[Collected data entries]
════
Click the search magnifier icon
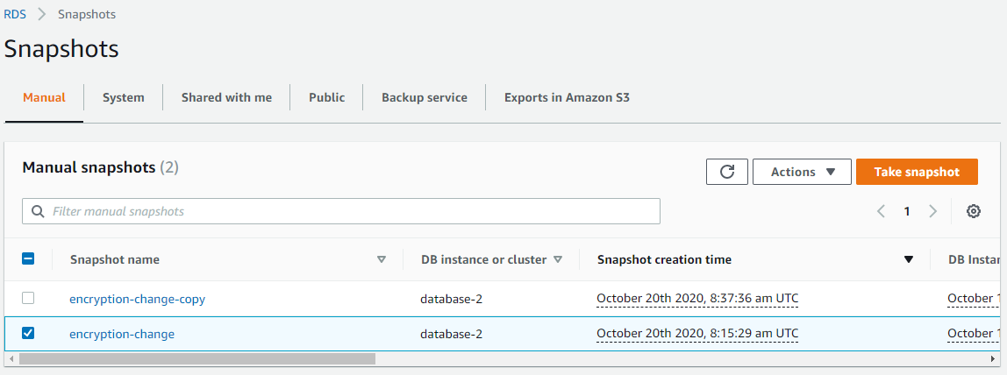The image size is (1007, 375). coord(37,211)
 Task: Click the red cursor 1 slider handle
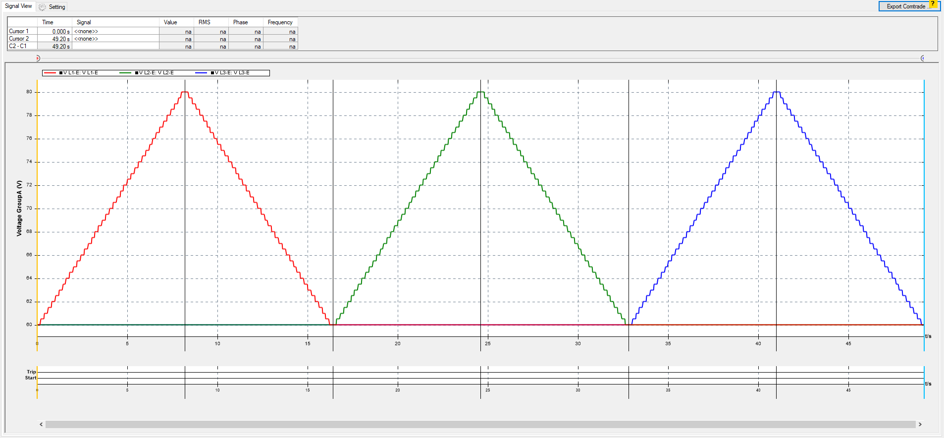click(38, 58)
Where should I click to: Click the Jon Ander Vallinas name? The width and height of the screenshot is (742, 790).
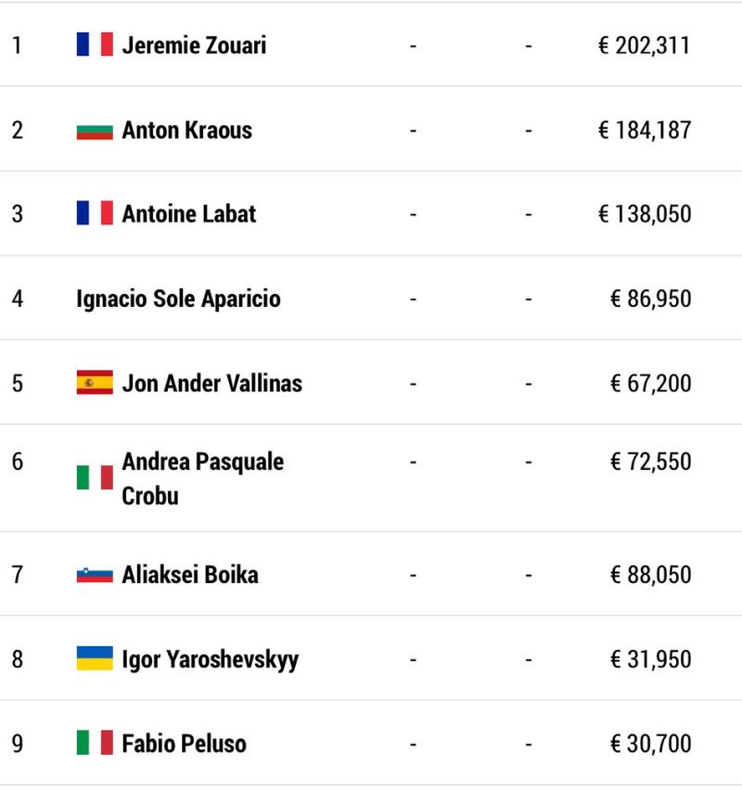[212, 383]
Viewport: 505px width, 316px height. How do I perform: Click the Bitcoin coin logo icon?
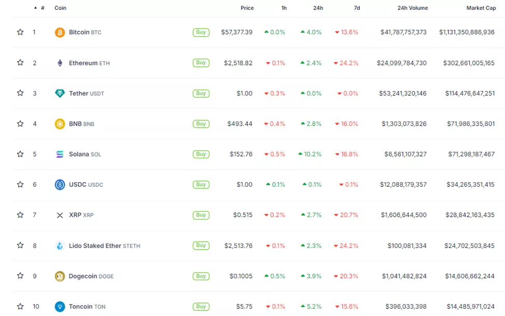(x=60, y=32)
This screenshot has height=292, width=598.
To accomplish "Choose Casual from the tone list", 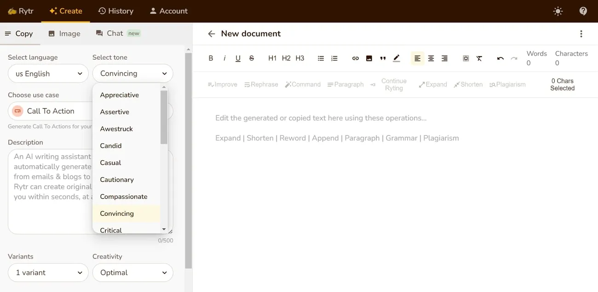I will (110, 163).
════
Copy exactly the lines from the first line of the records above through the line with "This screenshot has height=292, width=598.", both included, and nothing else. Pictures stay out.

Click the search magnifier icon
The image size is (1007, 375). coord(37,211)
 Task: Click the red cursor 1 slider handle
click(38, 58)
Where should I click to: Click the Jon Ander Vallinas name? The width and height of the screenshot is (742, 790).
[212, 383]
Viewport: 505px width, 316px height. How do I perform: Click the Bitcoin coin logo icon?
(x=60, y=32)
This screenshot has height=292, width=598.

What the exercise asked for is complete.